古くから湯治場として知られている山口県の俵山温泉。昨年(2016年)に立ち寄り入浴でちょっとお邪魔しました。
●温泉街
公共駐車場に車を止めて温泉街を歩くと、昭和どころか大正明治の時代までタイムスリップしちゃったようなとてもレトロな街並みに、思わず立ち止まってカメラを構えずにはいられなくなりました。車一台通るのがやっとの狭い路地に沿って、民家のような日本家屋の小規模旅館が櫛比しているのですが、これらの古い宿では内湯を持たず、湯治客は宿から外湯へ通うという伝統的なスタイルをいまだに貫いているんだそうです。
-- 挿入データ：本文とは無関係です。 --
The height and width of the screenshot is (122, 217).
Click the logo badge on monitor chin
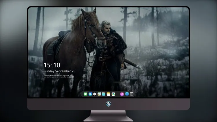109,104
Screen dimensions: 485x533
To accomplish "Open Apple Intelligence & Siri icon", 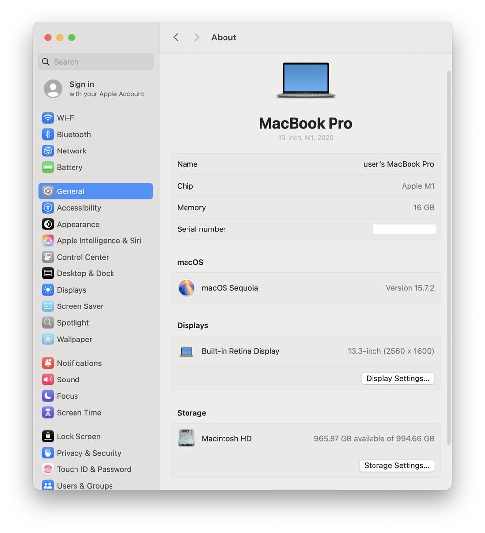I will pyautogui.click(x=48, y=241).
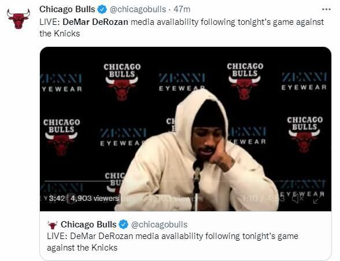
Task: Click the 1:10 / 4:53 video time readout
Action: (263, 198)
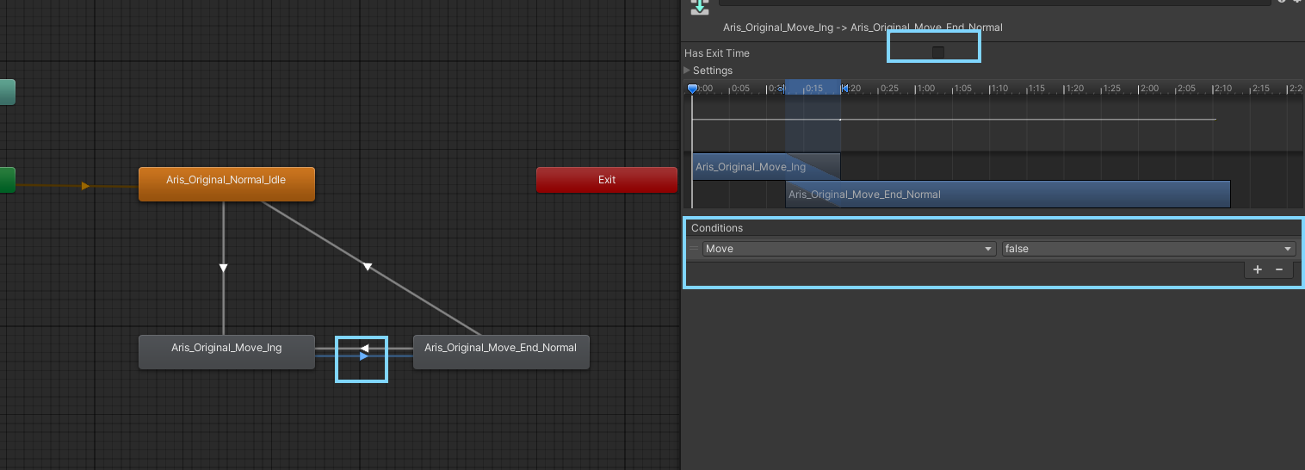1305x470 pixels.
Task: Enable the Has Exit Time checkbox
Action: pos(938,53)
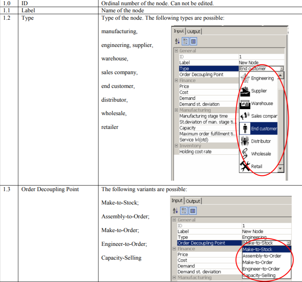
Task: Open the Order Decoupling Point dropdown
Action: click(289, 243)
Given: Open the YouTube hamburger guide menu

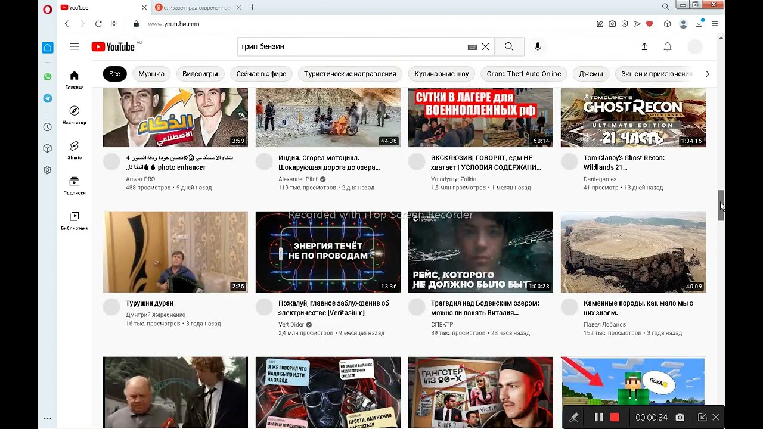Looking at the screenshot, I should click(x=74, y=46).
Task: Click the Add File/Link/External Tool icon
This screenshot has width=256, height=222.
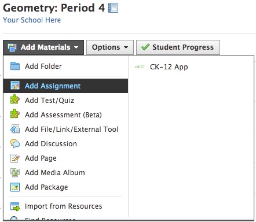Action: click(15, 129)
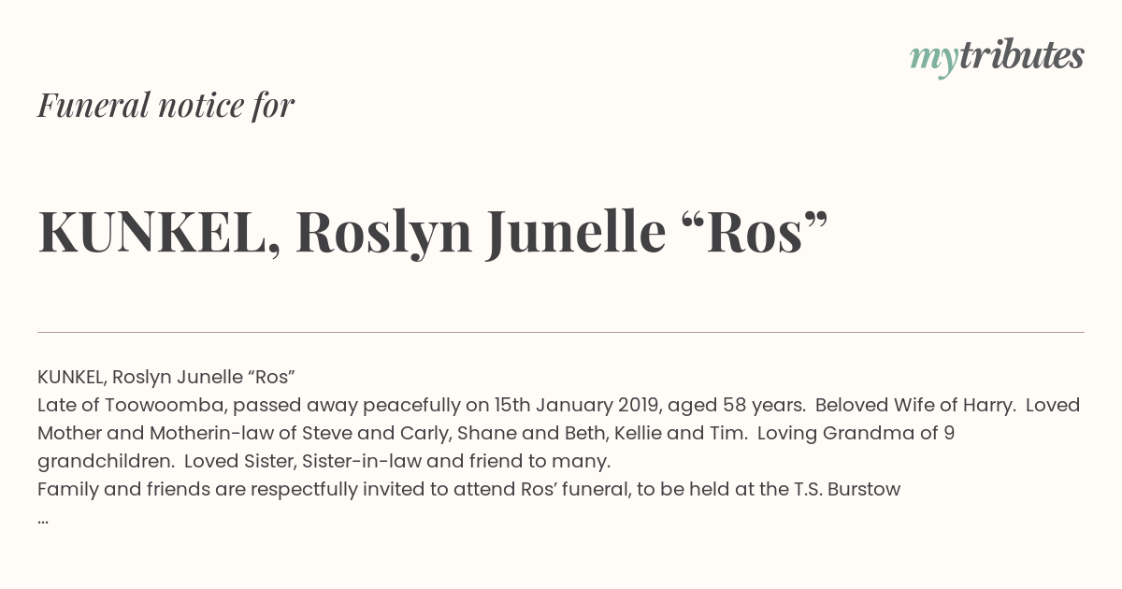Click the truncated ellipsis below the notice text
This screenshot has height=589, width=1122.
(x=43, y=517)
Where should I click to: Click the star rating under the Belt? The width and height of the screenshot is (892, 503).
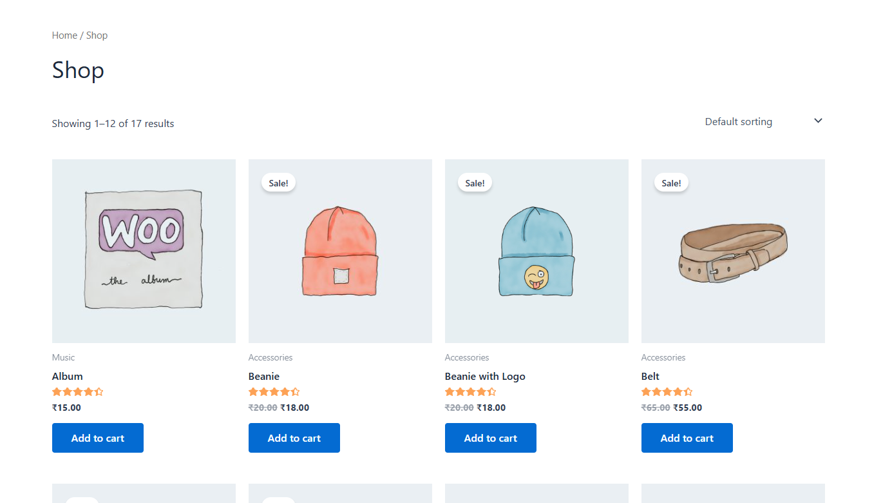(667, 391)
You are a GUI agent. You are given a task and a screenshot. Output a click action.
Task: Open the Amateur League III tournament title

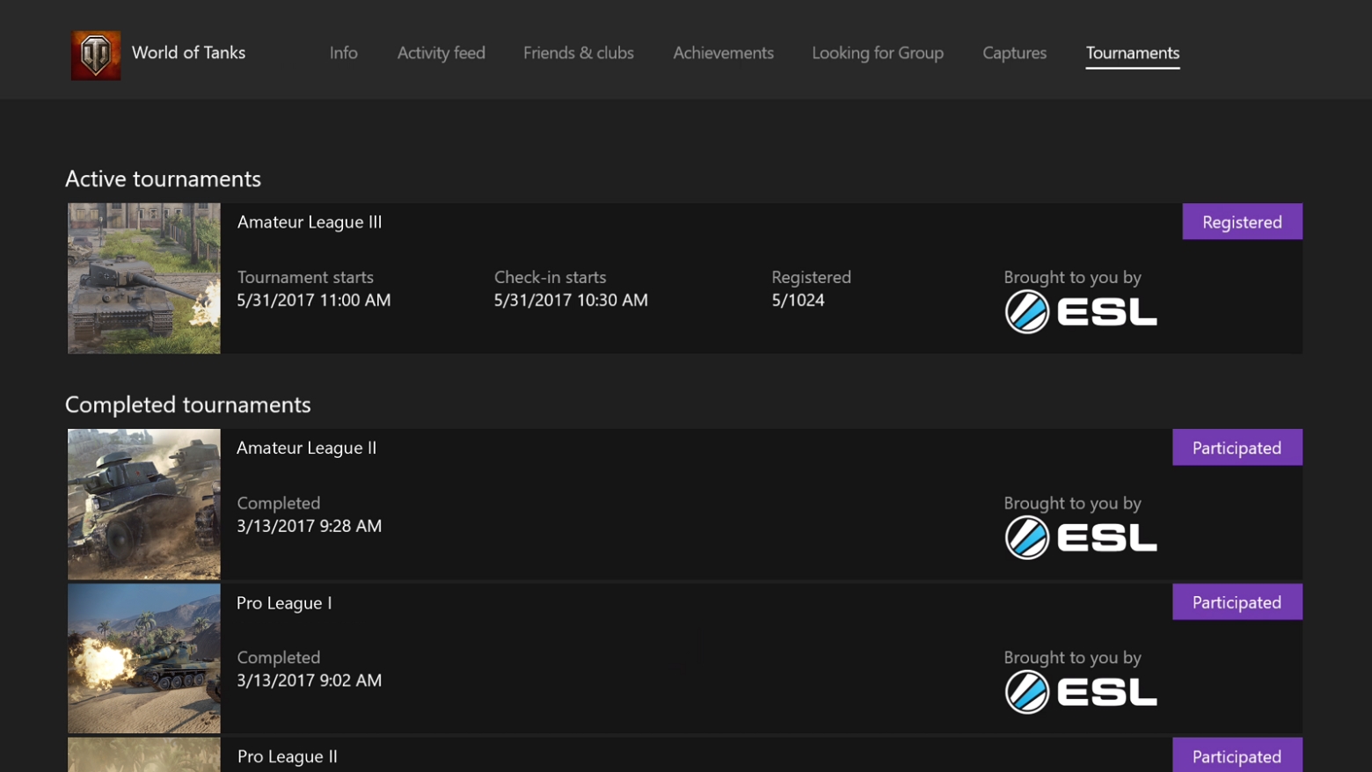point(309,222)
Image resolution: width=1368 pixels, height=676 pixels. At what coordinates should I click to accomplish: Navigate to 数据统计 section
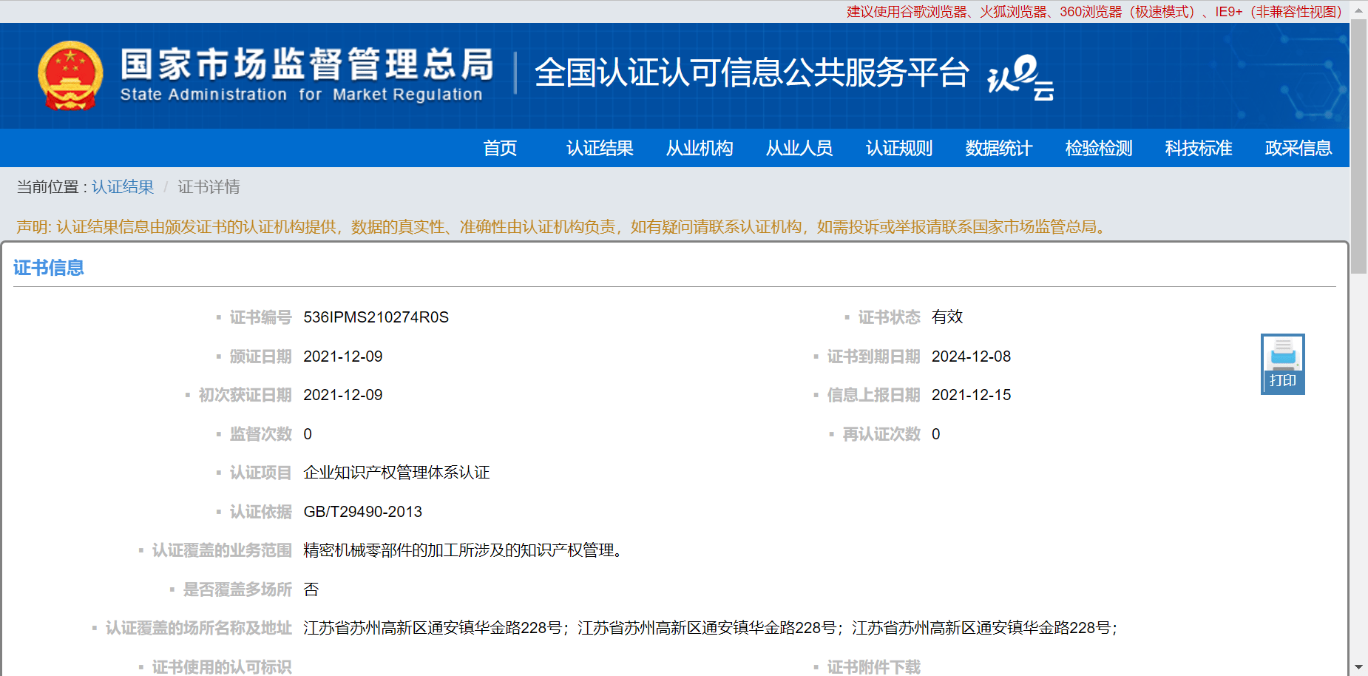[999, 148]
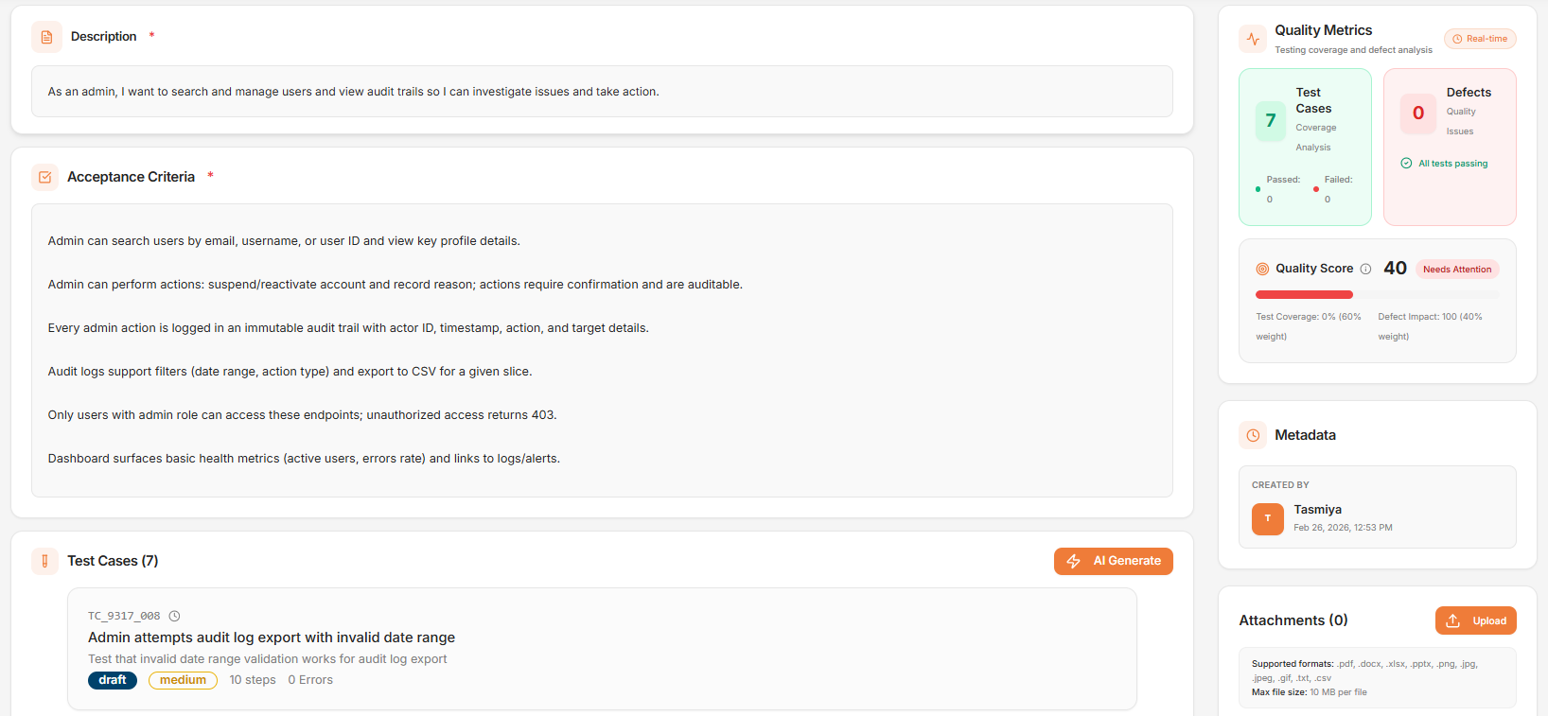Click the Quality Metrics pulse icon
1548x716 pixels.
point(1253,39)
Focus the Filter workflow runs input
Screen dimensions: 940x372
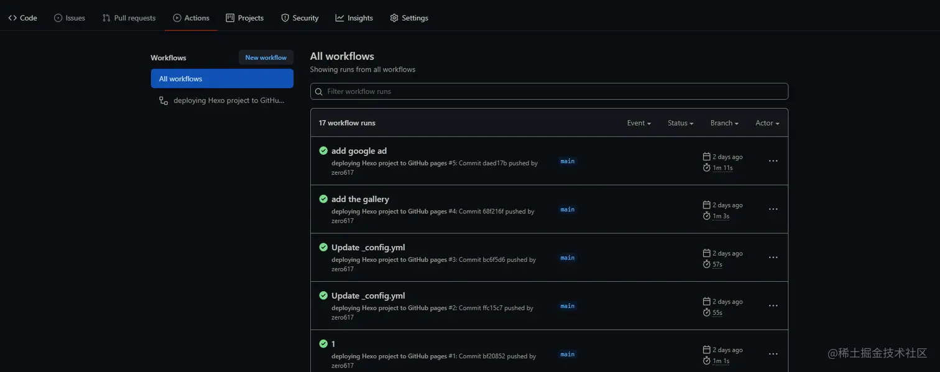[549, 91]
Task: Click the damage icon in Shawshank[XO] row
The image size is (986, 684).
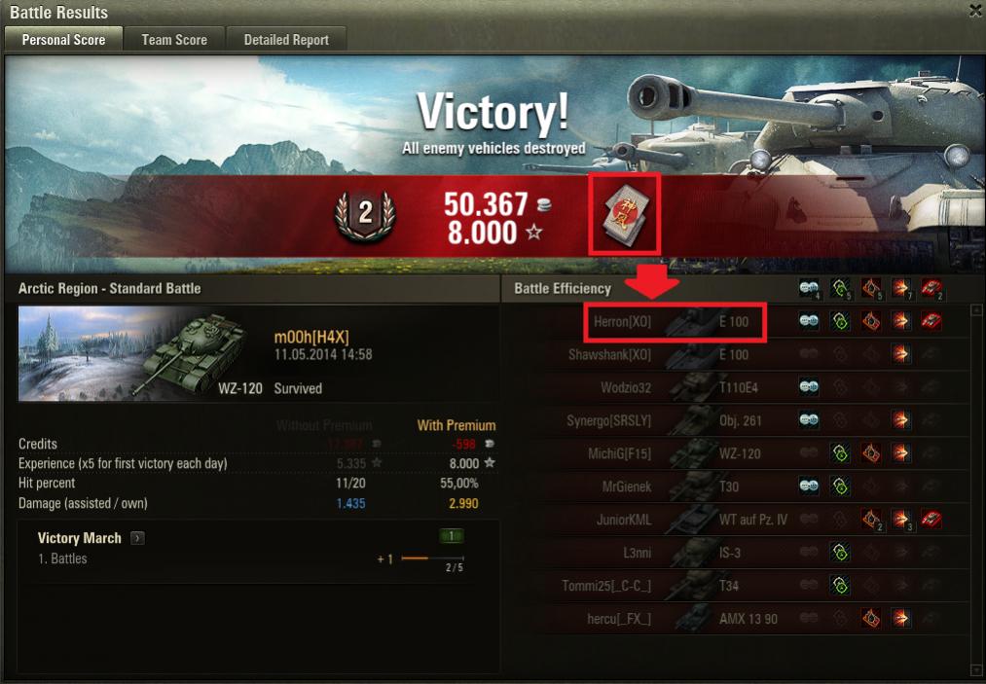Action: [900, 354]
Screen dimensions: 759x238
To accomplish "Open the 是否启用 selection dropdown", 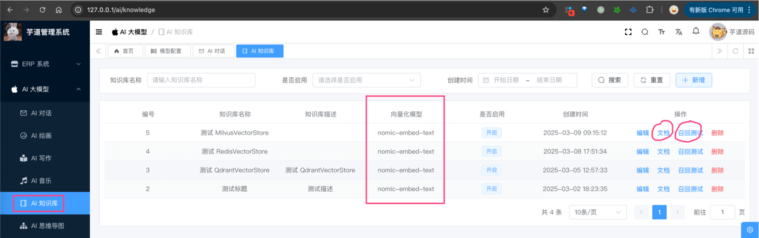I will click(x=366, y=80).
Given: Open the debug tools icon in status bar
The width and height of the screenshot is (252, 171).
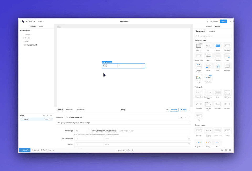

はじめ私は内湯を持つ自家源泉の旅館「富士屋」を訪れたのですが、全ての窓でカーテンが掛けられ、玄関の扉も固く施錠されていました。残念ながらクローズしてしまったようです。おそらく離れの白い小屋が湯屋だと思われるのですが、閉鎖されてそれなりの月日が経っているのか、湯屋のまわりは雑草が生い茂っており、これから荒れてゆくのは必至な状況でした。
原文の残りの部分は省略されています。